The Whiff of "Manure is in the Air" in Iowa
Spring draws nigh and in Midwestern states like Iowa, in which I have spent a considerable amount of my adult life, the sweet smell of cow manure, is in the air. It is time to fertilize those grain fields in the biggest chunk of prime prairie farmland in the world. The smell of manure hangs heavy in the Great State of Iowa and the smell is, well, pungent. Which jogs my memory of something that is happening in Iowa this spring, the start of the presidential campaign.
I heard this on the radio the other day, a rather cynical comment, but probably fairly true: “All politicians are bought by special interests, and because they are bought and paid for one should vote for the candidate who has been bought by the interests you agree with”. Of course, theoretically, politicians will vote their conscience and not be solely motivated by pleasing their contributors and supporters. If the first observation is too cynical the second is probably extremely naïve.

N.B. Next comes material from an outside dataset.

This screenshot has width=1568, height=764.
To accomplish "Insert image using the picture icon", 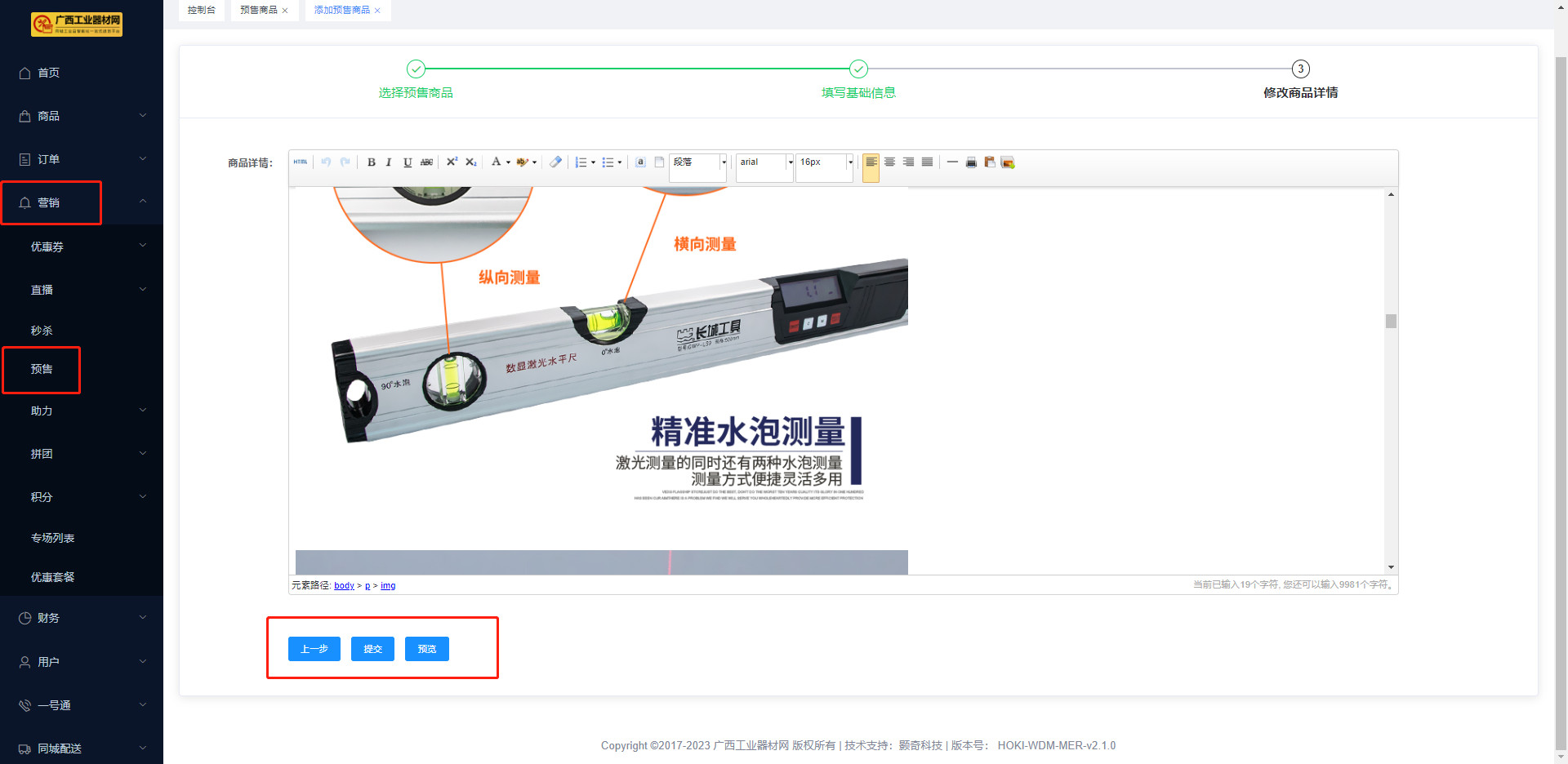I will [x=1008, y=162].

The comment did start me thinking. We all know that money plays a huge role in national politics. As the presidential campaigns start gearing up in Iowa political pundits are already predicting that for the first time a candidate’s campaign will top one billion dollars in individual contributions. And even on the State level, Legislative races that were funded by twenty or thirty thousand dollars many short years ago are into the hundreds of thousands. We Americans have been trumpeting the need for campaign finance reform for many years, probably back to the 1950’s or before, yet the dollars just get bigger every year. It seems that Americans somehow, for all their complaining, really like the fact that if one has enough money a politician can be owned. So why should one even listen to the campaign rhetoric? All that needs to be done to make an intelligent voting decision is to obtain the list of donors and vote for the candidate whose list most matches your own interests. There is a grain of truth in that.

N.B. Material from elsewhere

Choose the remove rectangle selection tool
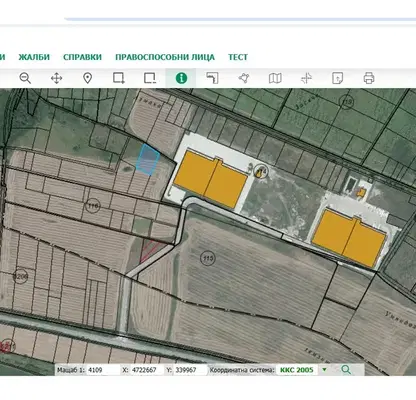The width and height of the screenshot is (416, 400). (x=150, y=78)
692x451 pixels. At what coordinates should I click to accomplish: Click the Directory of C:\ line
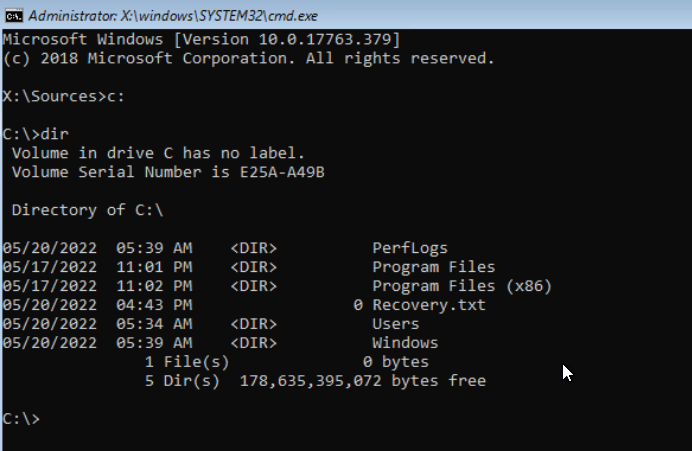pyautogui.click(x=87, y=210)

In education the special interests are gearing up once again to raise huge amounts of money to buy not just one, but several politicians. The teachers’ unions are pitted against the “standardizers” i.e. the people who want standard tests, standard curricula and standard teacher evaluation, probably even standard uniforms. The special interests break down pretty much along party lines; the democrats are backed by the underpaid, over-worked and much maligned teachers and the republicans are backed by the corporate behemoths that need employees with the skills required to generate ever greater profits for CEOs and other high level corporate fat-cats. Or is it the other way around? Doesn’t this seem to fit into that category of “same old, same old”, or “SSDD, Same Stuff, Different Day”? Which gets me back to that sweet smell of cow manure.

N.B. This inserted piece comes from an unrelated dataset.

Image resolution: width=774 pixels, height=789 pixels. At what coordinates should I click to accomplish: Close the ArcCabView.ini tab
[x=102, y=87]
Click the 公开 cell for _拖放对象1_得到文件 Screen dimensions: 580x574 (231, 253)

The fact of the matter is that there is not all that much cow manure spread on Midwestern farmland each year. That is because the agriculture industry has modernized! Amazingly, farmers now put nitrogen and other chemicals on farmland, and they take advantage of genetic engineering of grain seed to produce higher crop yields. But politicians are stuck in the cow pies of yesterday. They still feed the country, on the one hand, whatever pile of fertilizer the teachers’ unions dish out, and on the other hand whatever cow manure big business comes up with for “educational advancement” in the increasingly competitive global quest for the almighty dollar.
I for one will be attempting at every level of the political spectrum from national to local school boards to identify those few candidates (believe me there are only a few) who may not have been bought and paid for, who just might attempt to infuse some new concepts such as common sense into the equation and not be governed by who paid for their campaign. In other words candidates who will take the risk of being one-termers to put students first over special interests. In simple terms, people who are not slinging the same old cow manure. And the issue of the Common Man? Who is the common man? Who do the politicians think the common man is? That is another story. There is a whiff of manure in the air in Iowa, but very little of that whiff is coming from farmers.